Italia: l’incertezza politica crea volatilità, ma anche opportunità
Intanto Moody’s delibererà su un possibile downgrade dell'Italia a fine ottobre
2 min
Dati contrastanti sullo stato di salute dell’economia italiana. La produzione industriale, secondo l’Istat, affronta una “brusca discesa” nel mese di luglio, registrando la prima flessione tendenziale da giugno 2016. Dall’altro lato, il mercato del lavoro si è ripreso tornando a livelli pre-crisi a seguito dell’ulteriore aumento dei dipendenti a termine. Insomma, un quadro in chiaro scuro quello relativo al presente. Ma il futuro, secondo l’analisi di Gero Jung, chief economist di Mirabaud Am, non promette nulla di buono e il raffronto con l’Europa appare impietoso: “Mentre per la zona Euro nel complesso le letture del Pmi di agosto mostrano una crescita del 2,2% del Pil reale, in netto miglioramento rispetto ai dati del primo semestre 2018, il Pmi italiano è sceso di 1,3 punti per un totale di soli 51,7 punti, al di sotto della media registrata tra il 2014 e il 2016, periodo in cui il Pil reale italiano è cresciuto di uno scarso 0,8%”.
Non è un mistero poi che l’Europa guardi all’Italia con estrema preoccupazione, tanto che, in vista della legge di bilancio, il commissario agli Affari economici, Pierre Moscovici, ha lanciato un messaggio forte: “L’Italia è un problema in seno all’Europa e deve presentare un budget credibile”. Alle parole di Moscovici sono seguite quella di Mario Draghi, presidente della Bce: “Purtroppo abbiamo visto che le parole hanno fatto alcuni danni, con i tassi che sono saliti per le famiglie e le imprese”.
Intanto il titolare di via XX Settembre, Giovanni Tria, è al lavoro per far quadrare i conti in vista dell’approvazione della manovra finanziaria, i cui costi si dovrebbero aggirare intorno ai 40 miliardi.
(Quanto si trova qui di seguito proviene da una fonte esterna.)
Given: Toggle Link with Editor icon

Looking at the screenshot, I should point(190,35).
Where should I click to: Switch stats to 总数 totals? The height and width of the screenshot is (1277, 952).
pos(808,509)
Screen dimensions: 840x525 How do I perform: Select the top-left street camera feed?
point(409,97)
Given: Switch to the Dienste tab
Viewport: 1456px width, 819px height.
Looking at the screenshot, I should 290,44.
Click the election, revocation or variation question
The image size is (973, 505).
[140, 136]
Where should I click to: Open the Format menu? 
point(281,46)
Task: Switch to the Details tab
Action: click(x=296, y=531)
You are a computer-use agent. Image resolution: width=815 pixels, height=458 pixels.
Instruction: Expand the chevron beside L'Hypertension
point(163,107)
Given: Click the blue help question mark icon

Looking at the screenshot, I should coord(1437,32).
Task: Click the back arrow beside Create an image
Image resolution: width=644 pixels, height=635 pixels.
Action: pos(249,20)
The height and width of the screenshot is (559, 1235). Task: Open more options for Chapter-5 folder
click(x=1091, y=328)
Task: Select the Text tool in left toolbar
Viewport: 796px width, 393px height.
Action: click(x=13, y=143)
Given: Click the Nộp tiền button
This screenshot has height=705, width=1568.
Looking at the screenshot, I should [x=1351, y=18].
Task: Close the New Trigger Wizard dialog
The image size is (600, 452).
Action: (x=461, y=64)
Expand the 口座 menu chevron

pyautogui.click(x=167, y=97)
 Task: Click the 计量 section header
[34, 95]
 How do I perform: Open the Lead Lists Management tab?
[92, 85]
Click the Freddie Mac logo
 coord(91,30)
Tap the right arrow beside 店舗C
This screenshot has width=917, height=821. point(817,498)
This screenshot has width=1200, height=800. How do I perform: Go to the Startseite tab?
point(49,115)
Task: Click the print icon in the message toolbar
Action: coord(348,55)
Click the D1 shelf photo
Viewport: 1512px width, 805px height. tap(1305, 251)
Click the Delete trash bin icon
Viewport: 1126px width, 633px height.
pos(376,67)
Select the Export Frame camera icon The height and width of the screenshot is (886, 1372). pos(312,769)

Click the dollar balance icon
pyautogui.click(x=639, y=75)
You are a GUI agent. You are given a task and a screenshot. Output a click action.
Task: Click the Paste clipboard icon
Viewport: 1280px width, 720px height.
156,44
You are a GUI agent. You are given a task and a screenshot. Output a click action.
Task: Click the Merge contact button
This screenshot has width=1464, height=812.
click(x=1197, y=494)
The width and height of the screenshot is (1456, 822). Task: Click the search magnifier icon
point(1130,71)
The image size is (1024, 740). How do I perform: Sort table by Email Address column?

Il ministro dell’Economia ha recentemente annunciato che lavorerà per la riduzione graduale delle aliquote Irpef nel rispetto dei vincoli di bilancio. Più freddo, invece, sul reddito di cittadinanza visto che “bisogna continuare con la riduzione del rapporto debito/Pil”.
Sul fronte degli investimenti, la ricerca degli esperti di Dws Investments, suona come un campanello d’allarme visto che “gli investitori esteri, nel complesso, hanno aumentato le proprie posizioni sui titoli di Stato italiani di 373 miliardi di euro. Altri investitori italiani, quali famiglie e imprese, hanno invece ridotto le loro posizioni di 289 miliardi di euro. Sembra quindi che siano i risparmiatori italiani, e non gli investitori esteri, a non fidarsi del Belpaese”.
Anche i correntisti italiani sono a rischio. La Federcontribuenti, attraverso l’economista Fabrizio Zampieri, spiega che “il mercato dei titoli di Stato in Italia sta diventando praticamente un affare domestico. Questo vuole dire che i titoli venduti dagli investitori stranieri sono in gran parte ricomprati dalle istituzioni finanziarie italiane ma, a loro volta, le banche italiane hanno come garanzia il denaro di risparmiatori e obbligazionisti che risponderebbero con i propri capitali e risparmi in caso di dissesti finanziari, grazie alla procedura del bail in. Molti titoli di Stato dipendono dalle banche. ”Se dovesse succedere qualche evento negativo – rileva il prof. Zampieri – potrebbero essere ancora i conti correnti dei risparmiatori italiani a pagarne le conseguenze”.